One of the most common complaints at Disney Parks First Aid (especially during the summer) is heat exhaustion symptoms as stated to me as I made my now daily pilgrimage to the first aid station with a family member. Although the Cast Members at first aid are amazing, these tips will help you avoid a visit with them.

What is Heat Exhaustion?

Put simply, heat exhaustion is our body’s reaction to heat and dehydration. Symptoms include sweating, hot skin, thirst, headache, stomach cramping, shortness of temper, and, in some cases, confusion. Obviously not what we want to experience at our happy place. If left and not ‘treated’, heat exhaustion can lead to heat stroke – a life threatening condition.

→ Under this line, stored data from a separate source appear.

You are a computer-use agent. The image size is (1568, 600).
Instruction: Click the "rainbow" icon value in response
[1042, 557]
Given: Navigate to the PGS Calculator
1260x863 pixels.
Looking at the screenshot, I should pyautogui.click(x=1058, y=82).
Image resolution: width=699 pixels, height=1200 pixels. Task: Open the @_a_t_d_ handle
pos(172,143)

How is Heat Exhaustion Treated?

The ‘cure’ for heat exhaustion is to get the victim into a cool place where the can rest and re-hydrate. The Disney first aid centers are a good place to go. They are air conditioned, staffed with professional medical Cast Members, and have access to things that can help (beds, cool compresses, and water). If someone in your party has heat exhaustion, this should be your first stop. But be warned, this cure is going to take a chunk out of your park time. And the casualty may still feel unwell the next day. If they do not take proper care, they could succumb again. The best ‘cure’ for heat exhaustion is prevention.

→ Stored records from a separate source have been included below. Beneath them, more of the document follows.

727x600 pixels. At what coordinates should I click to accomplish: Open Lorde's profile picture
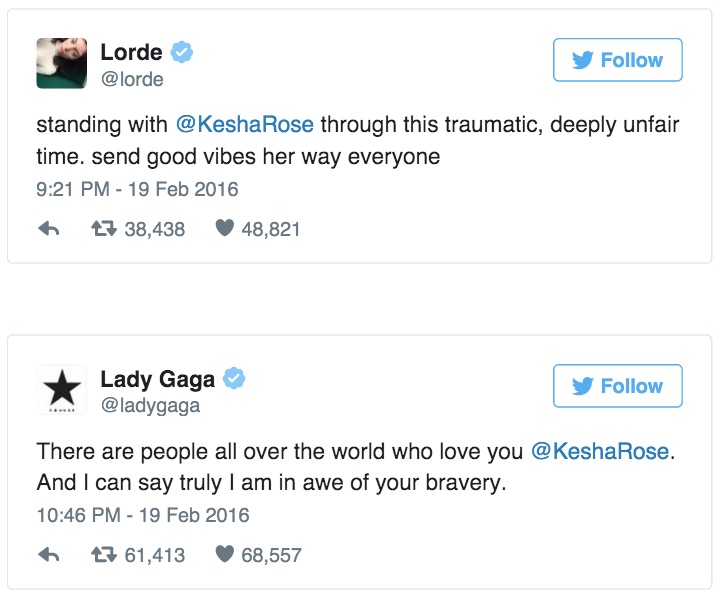point(62,63)
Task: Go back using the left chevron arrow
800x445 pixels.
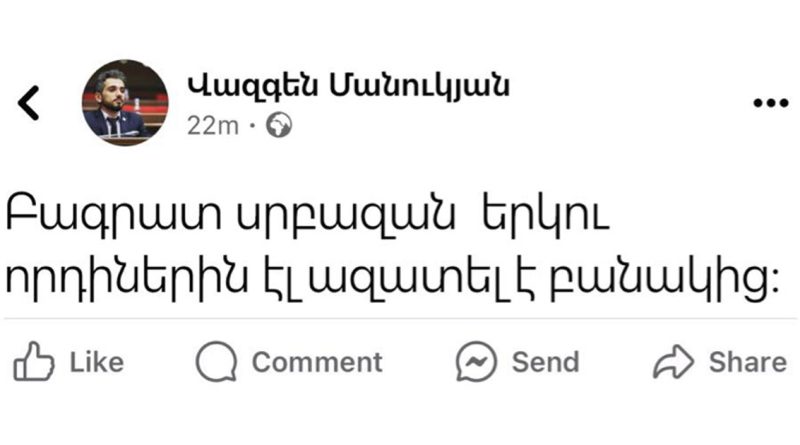Action: [x=30, y=103]
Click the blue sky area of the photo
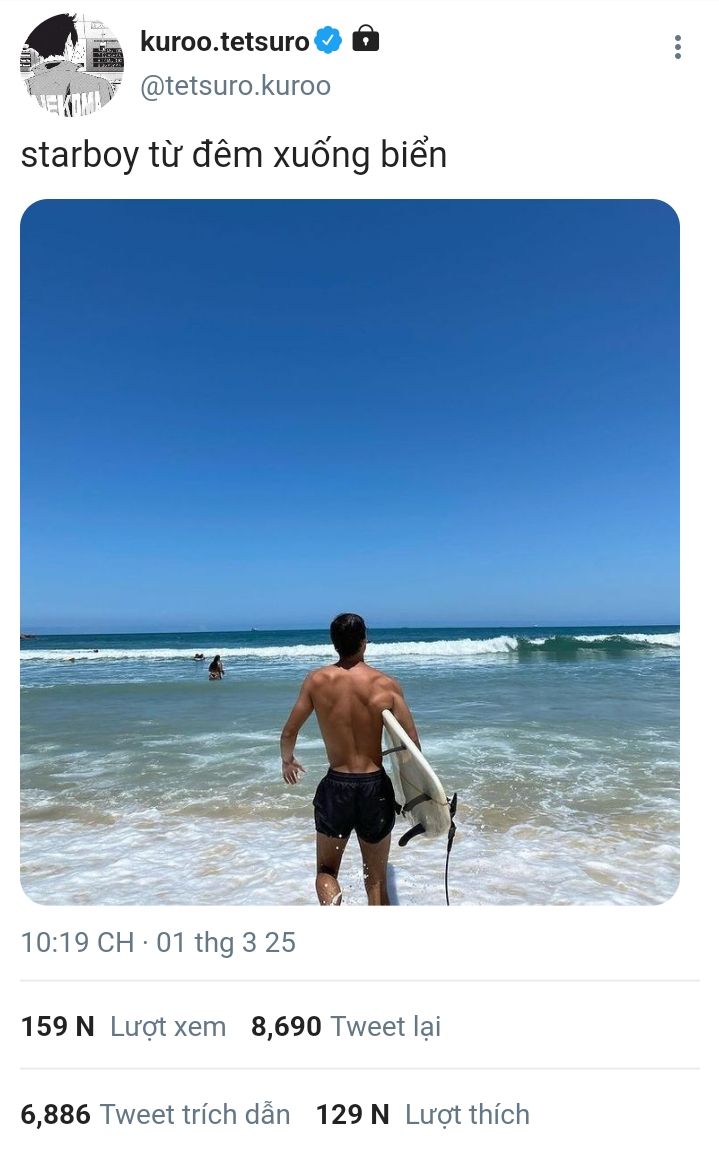This screenshot has width=719, height=1154. (350, 405)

How to prevent Heat Exhaustion in the Parks

Here are the tried and true methods that Disney Parks Cast Members have passed down to me:

  1. Stay cool: when you are in the parks, try to avoid the midday sun and the hotter part of the day. Go back to your hotel and nap or go for a swim. If you are staying in the park, make sure to seek out cooler experience during the head and drink plenty of water.
  2. Wear appropriate clothing: this can be counter intuitive. Those micro-shorts and singlet may seem like a good choice but they will not protect your skin from the sun like a pair of long shorts and a cap-sleeved (or long-sleeved) shirt might.
  3. Sun Screen: as ‘Becky’ told me, “I just wish that people would put sunblock on. Especially, on children.”
  4. Stay Hydrated: drinking plenty of water is important. Of course, we all like our specially (sugar ridden) drinks at the parks, but limit them and intersperse with water. “But water is so expensive in the park.” I hear you. See my next section. This water consumption is important for small ones too. Have a child who would rather go home than drink water? Try diluting juice or adding sugar-free drink flavors into it.
One of the water refill stations at a counter service eatery.
Tap refills most standard size bottles.

Water without bankrupting the family

Water is overpriced. However, you don’t need to buy water in any Disney park. Here are a few money savers:

  • I always bring a refillable water bottle with me when I go to the parks. I use only metal or plastic bottles. They do not allowed glass bottles in the parks. My daughter uses a water filtering bottle. She is not fond of the chlorine in the drinking water of both Florida and California. I don’t notice it as much and so I am happy to carry my normal hiking bottle.
  • Disney offers free water in a cup with ice at all counter service and table service restaurants. These are generally small glasses but do offer some re-hydration.
  • Many people don’t know that Disney also has many water refill stations, most often they can be found in the counter service seating areas. The water is generally cooled and, in some cases, filtered. I have included a few photos of what to look out for when you are hunting for water. These area also have small cups to serve the water if you do not have a bottle of your own.
  • If you purchase a bottle of water from a vender cart, be sure to keep it with you and refill it when you pass a water station.
  • You can also ask Cast Members in the area for the location of water bottle refill stations. I have the best luck with custodial Cast Members when trying to find the closest water station.
  • If you have a family member who is not feeling well due to heat, the First Aid Stations also have water available.
  • Enjoy your time at the Parks by staying sun smart and hydrated – even in winter.